**READING TEXT**.
■ ■ ■ ■ ■ ■ ■

A top Florida official is trying to block efforts to let voters decide whether they want medical marijuana.
State Attorney General Pam Bondi, a Tea Party Republican, has asked the Florida Supreme Court to kill a ballot initiative that would make medicinal pot legal in the Sunshine State. Supporters of the proposed constitutional amendment, led by Orlando attorney John Morgan, are gathering the 700,000 signatures they need to put it on the ballot.
Bondi filed her challenge to the initiative with the Supreme Court Oct. 24. It was part of a routine filing triggered when supporters collected nearly 70,000 signatures.
The state’s highest court plays only a limited role in reviewing constitutional amendments, but the justices can declare an initiative invalid under some circumstances. They consider two factors: whether an amendment deals with a single subject and whether the ballot language is clear enough that people will understand what they’re voting on.
Bondi told the Supreme Court the MMJ amendment is deceptive.
“The ballot title and summary suggest that the amendment would allow medical marijuana in narrow, defined circumstances, and only for patients with ‘debilitating diseases,’” she wrote in a letter to the court. “But if the amendment passed, Florida law would allow marijuana in limitless situations.”
Ben Pollara, campaign manager for People United for Medical Marijuana, called Bondi “out of touch” with the lives of suffering patients.
“Attorney General Bondi wants to deny Floridians the opportunity to even vote on this issue,” Pollara said in a statement.
So far, People United has gathered about 95,000 signatures. Polls of Floridians have showed widespread support for medical marijuana, well above the 60 percent needed to approve constitutional amendments.
Bondi’s central argument was that the ballot language is deceptive because it states the amendment’s passage wouldn’t authorize any violation of federal drug laws. That, she said, is impossible because no state amendment could override federal law.
“Because of how the amendment is presented, its true scope and effect remain hidden,” Bondi wrote. “And because Florida voters deserve the truth, this court has long rejected proposals that ‘hide the ball’ as to the amendment’s true effect.”
There are currently 20 states that allow medical marijuana. Florida is one of several states that could join that group in the next few years. The Legislature has refused to enact reform, but a public initiative could do the job – assuming it gets past the state Supreme Court.

■ ■ ■ ■ ■ ■ ■

**SUPPLIED DATA**.
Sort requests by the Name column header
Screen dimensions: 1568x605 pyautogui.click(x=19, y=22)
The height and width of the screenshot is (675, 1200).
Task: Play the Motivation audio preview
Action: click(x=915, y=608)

■ ■ ■ ■ ■ ■ ■

**DIRECTIONS FOR THIS TASK**. List every person named in the article on the Florida medical marijuana ballot initiative, each with the role or description the article gives them. None of the data above is needed here.

**WRITTEN RESPONSE**.
- Pam Bondi: State Attorney General, a Tea Party Republican
- John Morgan: Orlando attorney leading supporters of the proposed constitutional amendment
- Ben Pollara: campaign manager for People United for Medical Marijuana